Bildverarbeitungssystem entdeckt bösartige Hautveränderungen

DÜSSELDORF. Wissenschaftler des Fraunhofer-Instituts für Biomedizinische Technik IBMT in St. Ingbert haben eine Software zur Bildauswertung entwickelt, die dem Hautarzt hilft, bösartige Hautveränderungen schnell und zuverlässig zu erkennen. Der Dermatologe macht per Digital- oder Videokamera Aufnahmen von der Haut des Patienten. Beim nächsten Arztbesuch werden erneut Bilder angefertigt und mit alten Fotografien verglichen.

Die Auswertung übernimmt die ausgeklügelte Bildauswertungs-Software. Sie erkennt, ob neue Muttermale hinzugekommen sind oder ob sich Leberflecke krankhaft verändert haben. Durch Überblendungen der aktuellen und der letzten Aufnahme kann der Mediziner die Entstehung neuer Male sofort am Monitor feststellen. Markante Hautveränderungen werden auf seinen Wunsch entweder farbig, blinkend oder mit einem Leuchtring markiert angezeigt. So kann der Mediziner schnell und zuverlässig bösartige Hauttumore erkennen.

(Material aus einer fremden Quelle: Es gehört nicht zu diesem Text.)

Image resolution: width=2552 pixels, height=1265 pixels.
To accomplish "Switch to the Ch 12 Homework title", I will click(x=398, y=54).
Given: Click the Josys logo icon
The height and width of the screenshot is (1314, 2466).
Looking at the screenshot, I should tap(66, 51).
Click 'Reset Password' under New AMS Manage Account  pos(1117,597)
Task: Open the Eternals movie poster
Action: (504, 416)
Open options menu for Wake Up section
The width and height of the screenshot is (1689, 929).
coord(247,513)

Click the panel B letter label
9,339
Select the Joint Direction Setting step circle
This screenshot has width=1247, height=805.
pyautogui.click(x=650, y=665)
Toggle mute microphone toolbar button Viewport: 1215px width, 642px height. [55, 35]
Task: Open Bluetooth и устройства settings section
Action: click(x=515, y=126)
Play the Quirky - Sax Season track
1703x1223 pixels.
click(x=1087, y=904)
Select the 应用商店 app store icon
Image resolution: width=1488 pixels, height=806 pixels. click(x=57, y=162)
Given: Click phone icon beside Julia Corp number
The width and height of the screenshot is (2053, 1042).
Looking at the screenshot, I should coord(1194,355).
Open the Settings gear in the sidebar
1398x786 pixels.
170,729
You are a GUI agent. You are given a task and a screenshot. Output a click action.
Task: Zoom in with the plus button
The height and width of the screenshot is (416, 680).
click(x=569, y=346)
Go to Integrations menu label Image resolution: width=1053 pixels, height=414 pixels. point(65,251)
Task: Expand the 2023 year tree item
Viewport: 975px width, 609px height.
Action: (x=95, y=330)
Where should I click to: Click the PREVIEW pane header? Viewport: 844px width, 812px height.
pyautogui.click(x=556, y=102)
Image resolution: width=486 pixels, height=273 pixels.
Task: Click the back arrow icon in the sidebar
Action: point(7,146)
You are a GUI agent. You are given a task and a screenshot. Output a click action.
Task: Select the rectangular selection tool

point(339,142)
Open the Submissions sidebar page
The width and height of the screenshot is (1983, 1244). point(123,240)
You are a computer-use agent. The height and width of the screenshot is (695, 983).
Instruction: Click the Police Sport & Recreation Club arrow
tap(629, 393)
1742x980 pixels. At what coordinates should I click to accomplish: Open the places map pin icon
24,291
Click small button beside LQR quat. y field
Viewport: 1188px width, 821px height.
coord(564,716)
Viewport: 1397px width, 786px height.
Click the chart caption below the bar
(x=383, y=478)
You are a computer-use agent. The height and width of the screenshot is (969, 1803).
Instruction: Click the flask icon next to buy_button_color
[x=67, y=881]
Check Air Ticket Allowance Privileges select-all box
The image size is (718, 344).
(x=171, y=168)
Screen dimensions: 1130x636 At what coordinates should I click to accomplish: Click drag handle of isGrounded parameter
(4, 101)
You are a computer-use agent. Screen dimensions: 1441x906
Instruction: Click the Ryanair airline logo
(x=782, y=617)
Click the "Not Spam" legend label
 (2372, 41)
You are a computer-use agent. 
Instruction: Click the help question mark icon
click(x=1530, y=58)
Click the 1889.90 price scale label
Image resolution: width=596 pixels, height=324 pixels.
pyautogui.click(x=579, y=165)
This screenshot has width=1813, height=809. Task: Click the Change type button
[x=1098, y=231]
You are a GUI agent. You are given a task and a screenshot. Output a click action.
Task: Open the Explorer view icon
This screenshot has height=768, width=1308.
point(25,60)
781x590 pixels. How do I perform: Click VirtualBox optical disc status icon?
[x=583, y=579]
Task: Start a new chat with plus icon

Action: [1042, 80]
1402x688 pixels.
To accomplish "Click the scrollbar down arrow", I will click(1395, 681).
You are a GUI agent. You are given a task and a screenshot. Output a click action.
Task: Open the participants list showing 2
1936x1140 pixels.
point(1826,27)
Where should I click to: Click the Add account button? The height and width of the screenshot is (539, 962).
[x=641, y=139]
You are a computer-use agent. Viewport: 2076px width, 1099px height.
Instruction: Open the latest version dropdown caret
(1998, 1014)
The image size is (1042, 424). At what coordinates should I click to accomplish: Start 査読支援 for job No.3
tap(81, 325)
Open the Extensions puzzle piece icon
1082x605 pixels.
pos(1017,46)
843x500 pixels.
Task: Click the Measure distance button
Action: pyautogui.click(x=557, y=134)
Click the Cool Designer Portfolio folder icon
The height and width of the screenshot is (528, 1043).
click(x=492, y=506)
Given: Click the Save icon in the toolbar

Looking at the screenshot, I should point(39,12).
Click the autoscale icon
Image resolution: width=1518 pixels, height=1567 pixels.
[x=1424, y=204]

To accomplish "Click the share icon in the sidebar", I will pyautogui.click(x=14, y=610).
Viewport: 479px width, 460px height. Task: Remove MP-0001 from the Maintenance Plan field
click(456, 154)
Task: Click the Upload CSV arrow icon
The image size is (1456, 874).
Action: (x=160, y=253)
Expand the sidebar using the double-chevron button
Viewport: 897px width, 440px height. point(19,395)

Pro Jahr erkranken in Deutschland etwa 100 000 Menschen neu an Hautkrebs. Im Vergleich zu anderen Krebsarten kann der Hautkrebs früh erkannt werden. Denn er entwickelt sich äußerlich sichtbar. Je früher der Tumor diagnostiziert und behandelt wird, desto größer sind die Heilungschancen.

Bei der Entwicklung der Software mussten die Fraunhofer-Forscher vor allem zwei Probleme berücksichtigen. In der Zeit zwischen den Aufnahmen verändert sich die Haut des Patienten. Außerdem ist es kaum möglich, den Betroffenen in exakt derselben Position und bei gleichen Lichtverhältnissen zu fotografieren. "Daher muss das Programm die bei unterschiedlichen Aufnahmebedingungen gewonnenen Bilder automatisch korrigieren, bevor sie miteinander verglichen werden", erläutert Dr. Frank Volke, Leiter der Arbeitsgruppe Magnetische Resonanz am IBMT die Herausforderung für die Forscher.

Diese haben das Problem mit Hilfe eines komplexen mathematischen Algorithmus gelöst, der von dem Fraunhofer-Forscher Stefan Schreiner entwickelt wurde.Die Bildauswertungs-Software ist bereits auf dem Markt erhältlich. Sie wird unter dem Namen Body-Scan von dem Unternehmen Teach Screen Software GmbH vermarktet. Das System sei schon in verschiedene europäische Länder, die USA und Brasilien verkauft, so die Firma.